Authored by Veronica Bergschneider in Women’s Health
Published on 11-22-2009
Hip exercises for women do not need to be overly elaborate or complex to perform, as either of these categories will eventually cause a lady to quit exercising. Instead, aim for simple, every day ways of keeping the hip joint and its surrounding muscle in motion. Simple, low-impact methods of exercising the hip and keeping it strong include walking, swimming, and riding a bicycle.
Physicians and trainers often recommend low-impact exercise for anyone who has sustained an injury to a specific joint. Walking, even in short bursts, is one of the best ways of getting this motion in each day. Whether done going uphill, up the stairs, or on level surfaces, walking moves the hip joint back and forth, allowing the bursae inside the ball and socket joint to lubricate it and keep it moving. Some women choose to walk with ankle weights on to increase the resistance, but this must be done only after asking a health care practitioner to avoid causing injury by using too heavy of weights. Going up or down the stairs carrying groceries or other objects will achieve the same goal.
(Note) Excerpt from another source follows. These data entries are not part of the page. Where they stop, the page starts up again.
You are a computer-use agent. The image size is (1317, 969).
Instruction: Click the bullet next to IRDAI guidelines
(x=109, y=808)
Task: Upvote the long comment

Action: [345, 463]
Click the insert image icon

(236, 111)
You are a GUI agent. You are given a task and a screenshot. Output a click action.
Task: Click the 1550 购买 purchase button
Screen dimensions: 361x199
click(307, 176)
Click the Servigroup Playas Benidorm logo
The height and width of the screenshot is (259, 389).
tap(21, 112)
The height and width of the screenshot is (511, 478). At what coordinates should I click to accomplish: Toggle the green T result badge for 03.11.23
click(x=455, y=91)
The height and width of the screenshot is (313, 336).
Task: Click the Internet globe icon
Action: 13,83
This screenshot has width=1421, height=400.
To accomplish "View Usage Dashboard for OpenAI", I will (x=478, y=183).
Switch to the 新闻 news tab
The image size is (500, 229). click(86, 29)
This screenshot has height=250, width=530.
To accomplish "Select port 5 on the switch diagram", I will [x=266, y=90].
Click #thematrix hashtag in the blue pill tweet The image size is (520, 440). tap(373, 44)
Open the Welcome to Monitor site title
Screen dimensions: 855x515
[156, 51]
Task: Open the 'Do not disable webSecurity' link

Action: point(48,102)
Riding a bicycle, whether stationary or in motion, exercises a woman’s hip joint by using the leg muscles to create circular motion. Since the hip is a ball and socket type joint, circular motion is recommended to keep it moving freely without dislocating it. Beginners need to ride moving bicycles on level ground at first to avoid injury as much as possible. As the lady learns to ride correctly, hills can be added to the route, much as walking routes get adjusted for level of difficulty. Some women opt for stationary bikes on which to get their exercise in the comfort of home, much as some walkers prefer to do their exercise on treadmills. These machines allow the owners to multitask and accomplish other activities such as reading a favorite novel. This can help keep them motivated, a key in continuing to exercise and building hip strength.
A third low-impact option in the world of women’s hip exercises is swimming, perhaps combined with water aerobics. For those who enjoy the water, classes and free swim times can be found at many pools and recreation centers. The kicks involved in swimming freestyle, backstroke, and butterfly all aid in exercising the hips in much the same way as walking on land would. These involve a simple up and down motion that promotes the lubrication of the joint, and therefore, its health. The breaststroke uses an in and out style of kicking that will help the swimmer over the long run gain a wider range of motion to the hip. This type of swimming kick stretches the ligaments and tendons inside the joint in a way the other styles of swimming do not. A good aim in the pool would be to mix different styles, much as Olympic swimmers do in medley races.
Choosing any or all of these forms of exercise can help a woman greatly enhance the function of her hips. This will help her lead a longer, more satisfying life by reducing her chances of injury. These low-impact methods of exercise are often recommended by doctors and physical trainers for those who need to begin an exercise regimen.